You must define separate, specific pipelines. First, create_mailbox for 'Handwritten Notes', then another with create_mailbox for 'Formal PDFs'. Use different templates and rules for each type.
Only retrieving document metadata
Using only the tool to get basic details is useless because you still have to copy-paste the actual invoice amount from a separate view.
After confirming the status with get_document_details, always follow up by calling get_document_data to pull the structured, usable JSON fields directly.
Manually checking every document for errors
A job fails on 10 documents; the user has to open each one and manually determine if a retry is needed.
List all failed jobs using list_documents. Then, use retry_document across the batch of IDs that need fixing. This automates the error remediation.
When to use Parseur MCP
Use this MCP when your input data source is unstructured (scanned PDFs, emails, varied forms) or semi-structured but messy. If you can't reliably point to a field using simple XPaths or if the format changes often, you need Parseur. Don't use it if you are dealing with clean databases where every field already has a consistent schema and is stored in a single source of truth (in that case, standard database connectors work fine). Also, don't use this just to read text; use get_document_data because it guarantees the data comes back as structured JSON fields. If you only need basic file management, simply listing documents with list_documents is enough.

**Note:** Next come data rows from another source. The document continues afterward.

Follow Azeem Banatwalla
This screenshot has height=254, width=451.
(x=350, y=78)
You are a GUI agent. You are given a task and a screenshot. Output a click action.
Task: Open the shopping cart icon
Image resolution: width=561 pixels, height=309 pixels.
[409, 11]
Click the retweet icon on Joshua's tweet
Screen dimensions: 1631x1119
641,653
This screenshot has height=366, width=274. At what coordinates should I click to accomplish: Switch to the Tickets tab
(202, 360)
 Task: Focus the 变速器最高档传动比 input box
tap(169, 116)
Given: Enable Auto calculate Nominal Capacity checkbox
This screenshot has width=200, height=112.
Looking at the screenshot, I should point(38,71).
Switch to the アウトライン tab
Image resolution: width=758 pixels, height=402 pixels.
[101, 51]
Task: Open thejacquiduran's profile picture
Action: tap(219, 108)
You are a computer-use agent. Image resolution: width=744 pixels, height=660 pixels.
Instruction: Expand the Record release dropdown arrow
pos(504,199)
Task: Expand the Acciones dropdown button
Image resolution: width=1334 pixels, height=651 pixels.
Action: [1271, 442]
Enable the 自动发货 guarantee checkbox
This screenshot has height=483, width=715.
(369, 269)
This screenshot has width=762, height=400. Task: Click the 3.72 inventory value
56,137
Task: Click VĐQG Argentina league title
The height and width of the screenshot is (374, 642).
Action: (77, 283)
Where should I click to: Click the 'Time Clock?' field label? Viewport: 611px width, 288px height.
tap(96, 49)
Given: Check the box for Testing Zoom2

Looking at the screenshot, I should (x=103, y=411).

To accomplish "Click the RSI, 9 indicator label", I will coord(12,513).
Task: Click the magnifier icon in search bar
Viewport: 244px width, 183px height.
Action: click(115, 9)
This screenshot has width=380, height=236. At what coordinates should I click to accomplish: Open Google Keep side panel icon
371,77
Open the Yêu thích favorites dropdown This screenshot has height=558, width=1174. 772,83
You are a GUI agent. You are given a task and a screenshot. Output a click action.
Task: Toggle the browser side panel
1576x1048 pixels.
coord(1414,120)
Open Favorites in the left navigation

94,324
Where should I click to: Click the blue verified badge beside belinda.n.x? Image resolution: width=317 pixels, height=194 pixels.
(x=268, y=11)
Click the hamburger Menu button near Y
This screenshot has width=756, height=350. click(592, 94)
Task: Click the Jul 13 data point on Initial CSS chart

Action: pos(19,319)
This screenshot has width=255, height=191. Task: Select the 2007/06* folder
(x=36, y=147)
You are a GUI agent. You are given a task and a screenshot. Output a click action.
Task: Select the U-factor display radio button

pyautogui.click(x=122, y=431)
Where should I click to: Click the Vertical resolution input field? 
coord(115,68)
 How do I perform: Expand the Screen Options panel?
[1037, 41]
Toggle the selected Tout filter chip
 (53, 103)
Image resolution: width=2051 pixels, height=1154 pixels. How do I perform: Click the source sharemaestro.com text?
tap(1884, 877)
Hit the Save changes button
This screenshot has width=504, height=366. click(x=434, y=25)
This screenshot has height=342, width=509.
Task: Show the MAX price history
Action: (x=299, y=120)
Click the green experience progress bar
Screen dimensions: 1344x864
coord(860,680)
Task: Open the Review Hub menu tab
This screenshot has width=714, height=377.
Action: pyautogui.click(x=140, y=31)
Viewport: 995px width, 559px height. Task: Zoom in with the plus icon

Frequently asked questions about Parseur MCP
How do I get started with Parseur and structured data? +
You start by calling list_mailboxes to see what pipelines are available or creating a new one using create_mailbox. Then, you define the rules for that pipeline using create_template.
Does Parseur handle scanned documents? +
Yes. The MCP uses powerful OCR logic to read text from images and scans. You just need to upload the document via upload_document, and the engine handles the rest of the parsing process.
What is the difference between get_document_data and list_documents? +
Use list_documents when you only want a summary table showing which files exist and their status. Use get_document_data when you need the actual, fully parsed structured data from one specific file ID.
Can I fix documents that failed parsing using Parseur? +
Absolutely. If a document fails validation, use list_documents to get the IDs of the failures, and then call retry_document to force a fresh parse run.
What is an 'extraction template' in Parseur? +
An extraction template defines the rules—the field names, locations, and regex patterns—that tell the system exactly what data points (like tax ID or date) to pull from a messy document.
How do I test my parsing setup before uploading files? +
Before running upload_document, it's smart to first use get_mailbox and list_templates. This lets you review the current configuration, ensuring your rules are set up correctly.